In the qualitative analysis, one limitation was that the participants were aware that the explanations being evaluated corresponded only to questions that GPT-4o had answered correctly, based on the official answer key. This prior knowledge may have influenced the physicians’ assessments, potentially introducing bias into the evaluation of the explanations. Nonetheless, this was an intentional strategy, as the goal of the study was to evaluate the model’s reasoning, not the participants’ medical knowledge.
Another limitation of this study lies in the reliance on GPT-4o-generated justifications from past Revalida exams (2017–2023) as the source of domain knowledge.
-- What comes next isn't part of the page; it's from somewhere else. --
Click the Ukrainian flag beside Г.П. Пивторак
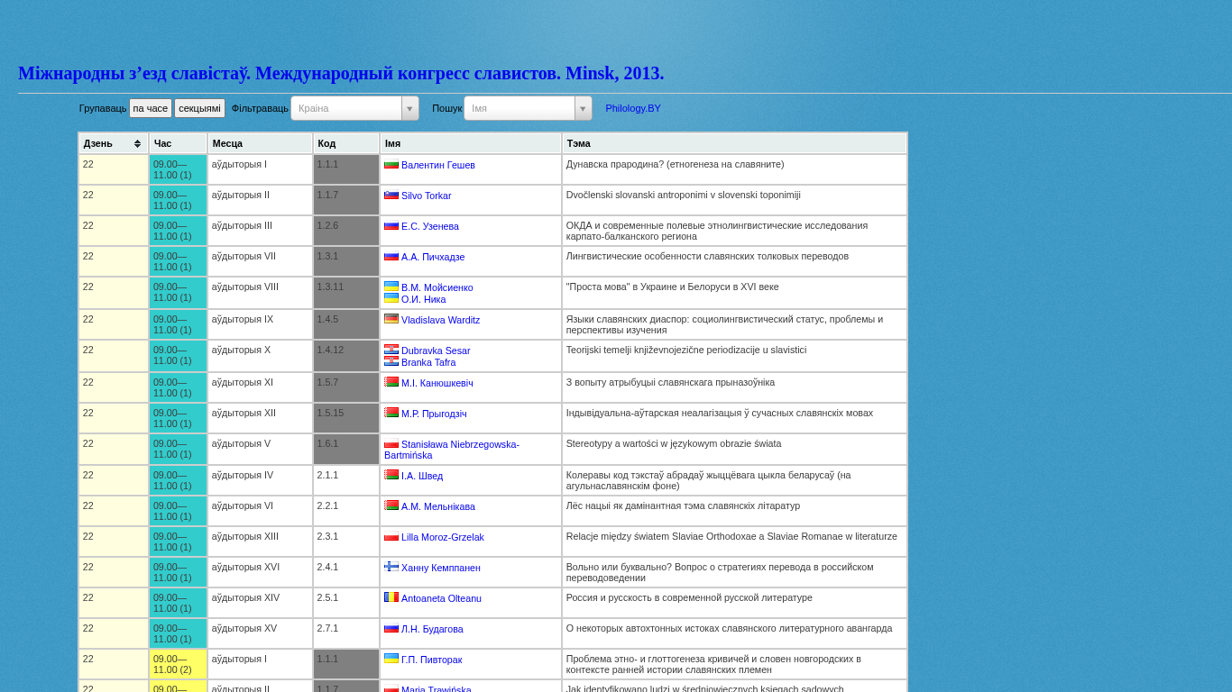Viewport: 1232px width, 692px height. [391, 659]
Although only correct answers were retained, no formal expert validation was performed for the justifications used in the knowledge base. This leaves open the possibility that subtle inaccuracies or context-specific reasoning patterns from justifications may have influenced model adaptation. Lastly, the fine-tuning process was limited to a single open-source model (LLaMA 3.1), and further investigation is needed to assess whether similar gains can be achieved across different open-source models.
6. Conclusions
This study aimed to comparatively evaluate the performance of various generative LLMs on multiple-choice questions from six editions (2017–2024) of the Revalida exam, focusing on models that process content in PT-BR. Among the models evaluated, GPT-4o achieved the highest accuracy, followed by GPT-3.5 and Gemini, while open-source models such as LLaMA 3.1 and Qwen 2.5 showed limited performance. Although reasoning-optimized variants slightly improved fallback behaviour, overall accuracy remained low. The best-performing model, GPT-4o, was also assessed qualitatively, and its explanations were found to be aligned with clinical reasoning, according to independent evaluations by three licensed physicians. In the final phase of the study, we demonstrated that domain-specific justifications derived from previous Revalida editions can be effectively used to enhance model performance. Both GPT-4o, through RAG, and LLaMA 3.1, through fine-tuning, achieved improved results on the 2024 exam, highlighting the value of targeted adaptation using curated historical content.
Despite these promising results, LLMs still exhibit inconsistencies (answer variability), occasional hallucinations, and limited reliability, especially in high-stakes contexts such as healthcare. Therefore, while they hold future potential as educational and decision-support tools, their integration into clinical practice must remain supervised and cautious. Human expertise continues to be essential, and LLM-generated outputs should be validated by professionals before informing any clinical decisions. Nonetheless, this study suggests that incorporating curated historical content (e.g., justifications from prior exams) via RAG or fine-tuning may represent a practical approach to improving the relevance and trustworthiness of LLMs.
Future work will focus on expanding the scope of the evaluation to include discursive questions and the second phase of the Revalida exam, allowing for a more comprehensive assessment of the models’ clinical reasoning and interpretive skills. We also plan to evaluate multimodal LLMs by incorporating questions that include images, graphs, and tables, which were excluded in the current study.